> WHAT YOU NEED TO DO: What is the number of lines in the listing below that contain the string "Given"? Give that number only.

*** EXERCISE MATERIALS

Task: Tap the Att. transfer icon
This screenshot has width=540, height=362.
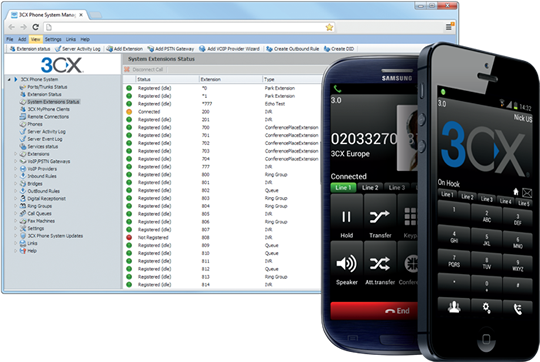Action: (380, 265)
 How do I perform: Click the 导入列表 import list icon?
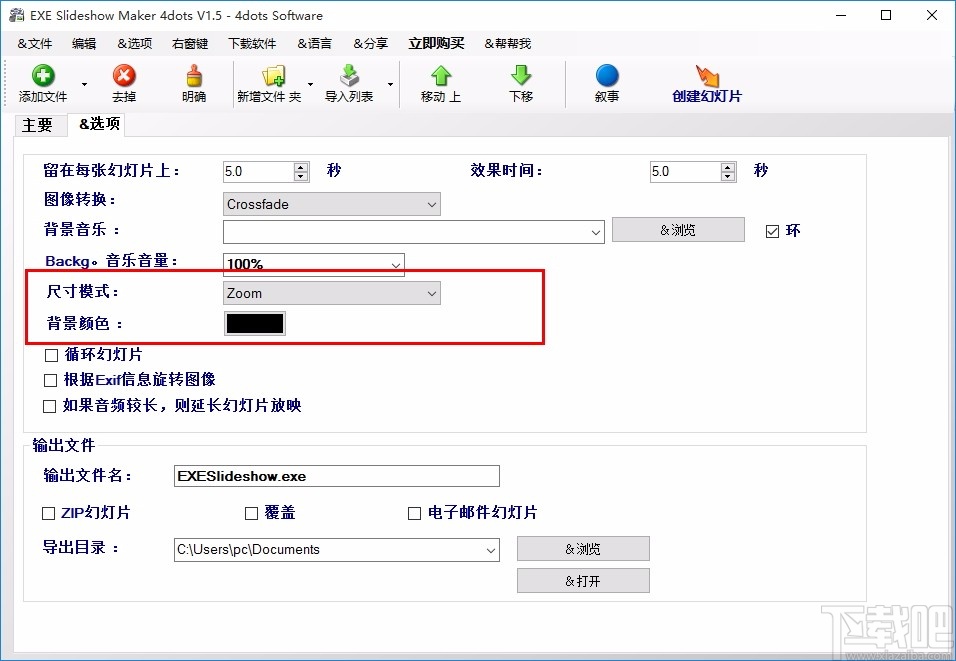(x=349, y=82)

******
*** EXERCISE MATERIALS

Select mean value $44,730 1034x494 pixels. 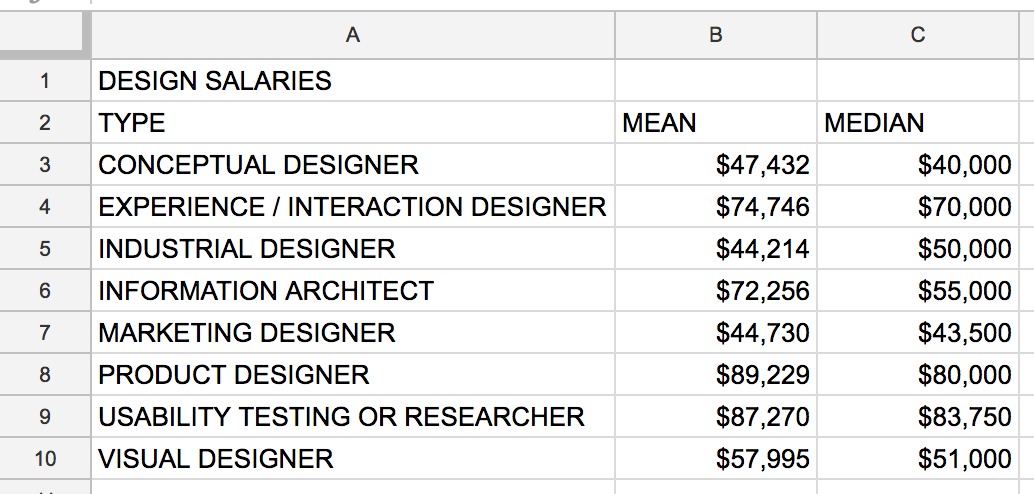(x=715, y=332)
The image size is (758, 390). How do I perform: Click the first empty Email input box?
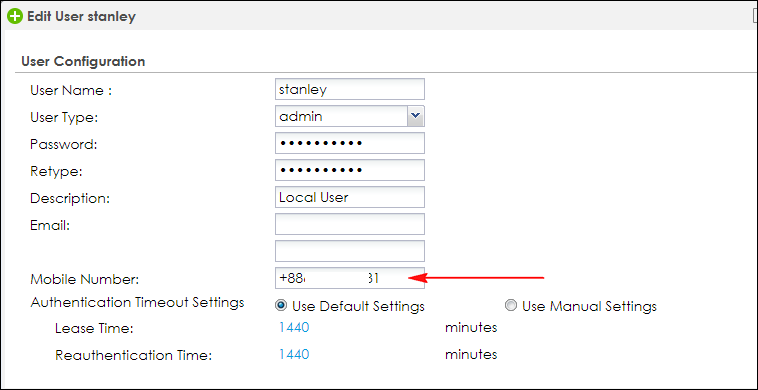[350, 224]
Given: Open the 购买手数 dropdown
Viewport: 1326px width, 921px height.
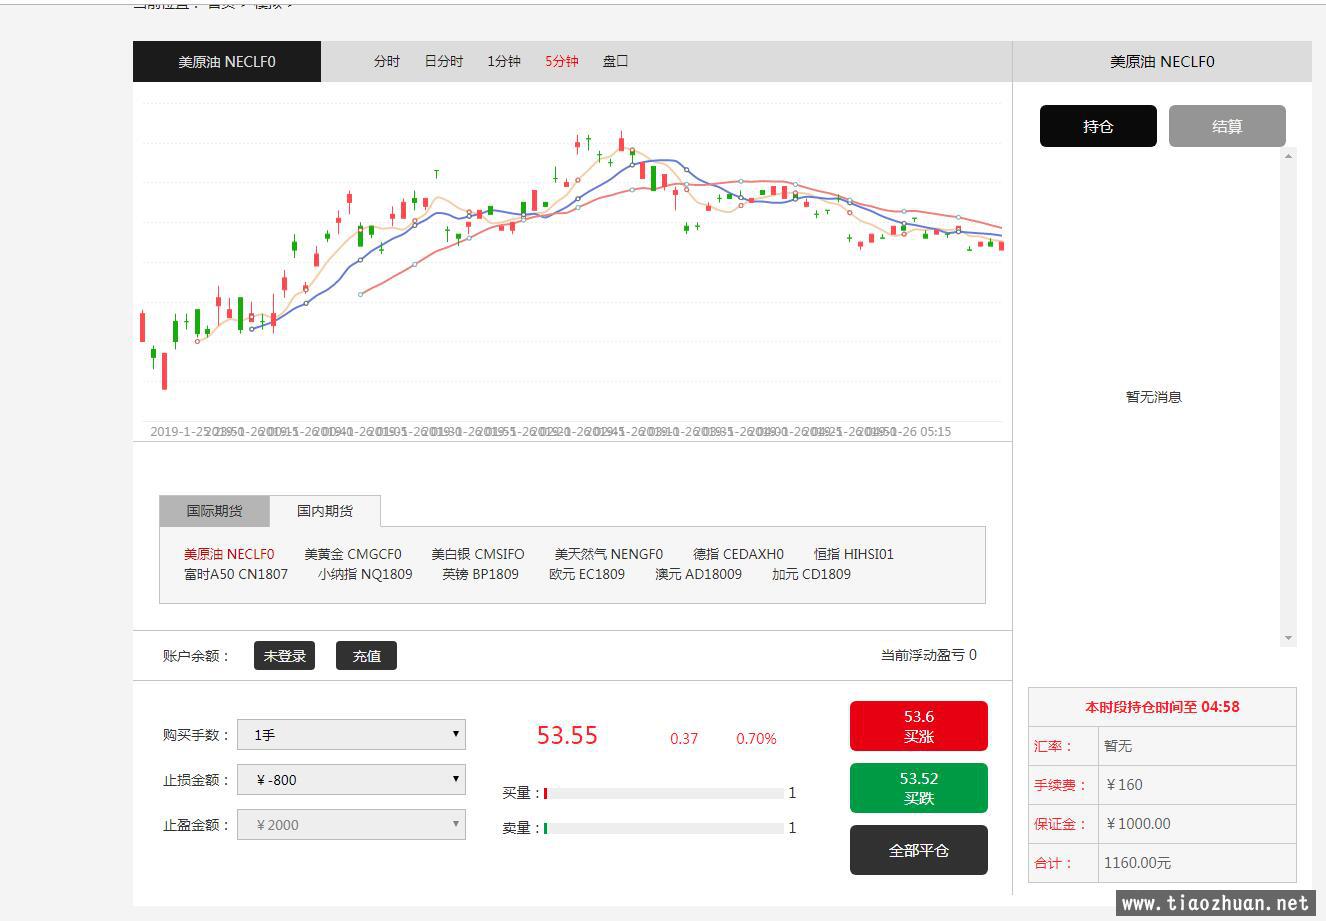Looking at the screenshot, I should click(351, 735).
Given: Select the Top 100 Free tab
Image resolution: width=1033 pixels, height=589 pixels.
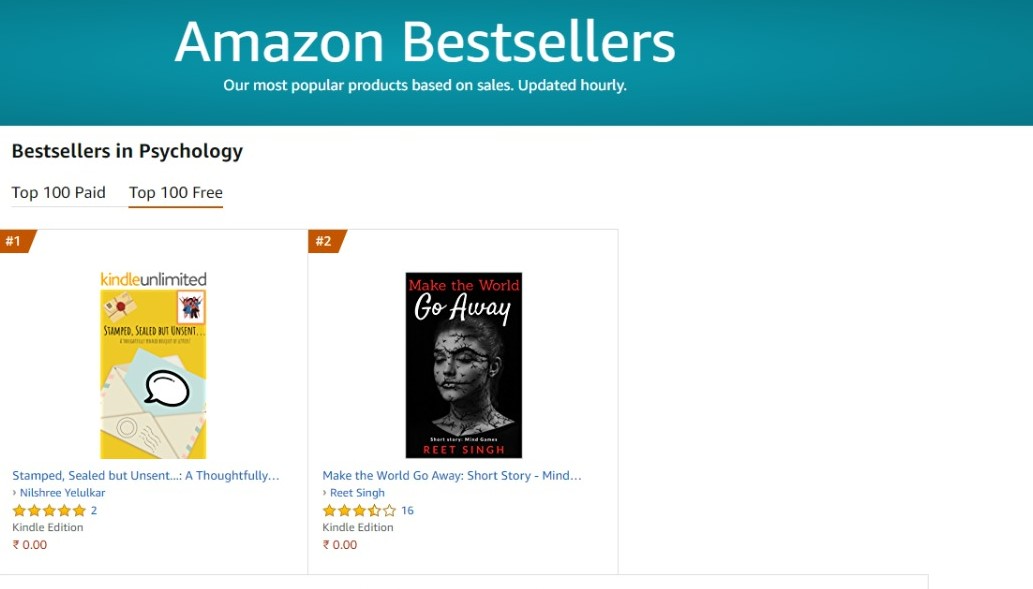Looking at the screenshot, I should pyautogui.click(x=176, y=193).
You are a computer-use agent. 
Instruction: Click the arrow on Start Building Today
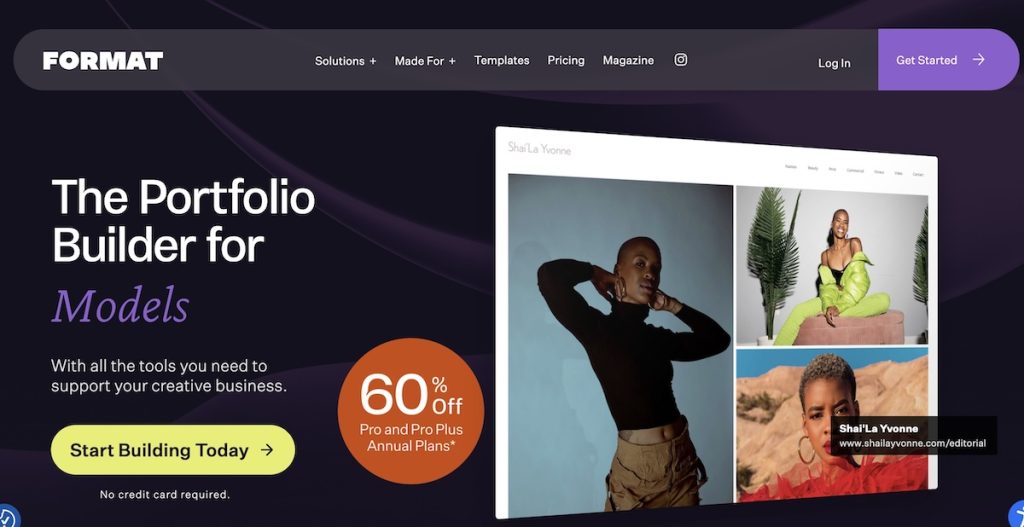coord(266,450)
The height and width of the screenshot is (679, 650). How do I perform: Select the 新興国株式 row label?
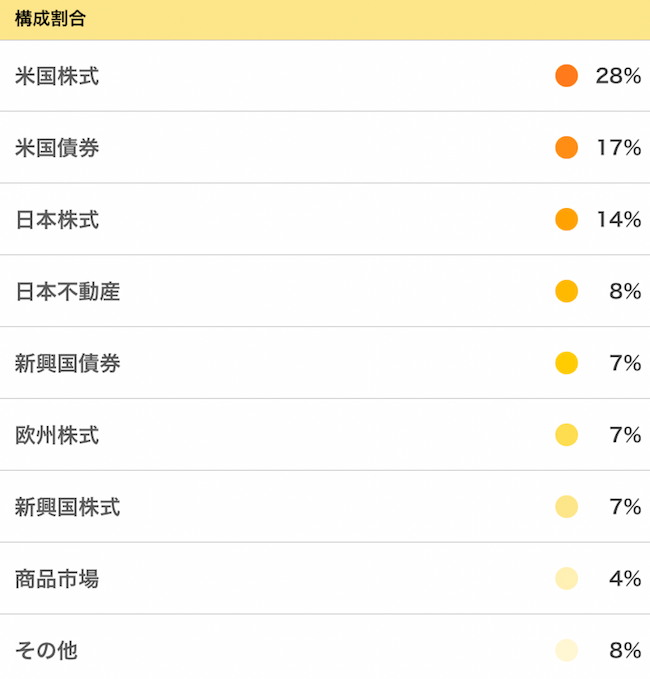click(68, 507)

******

> EXPECTED ANSWER: 2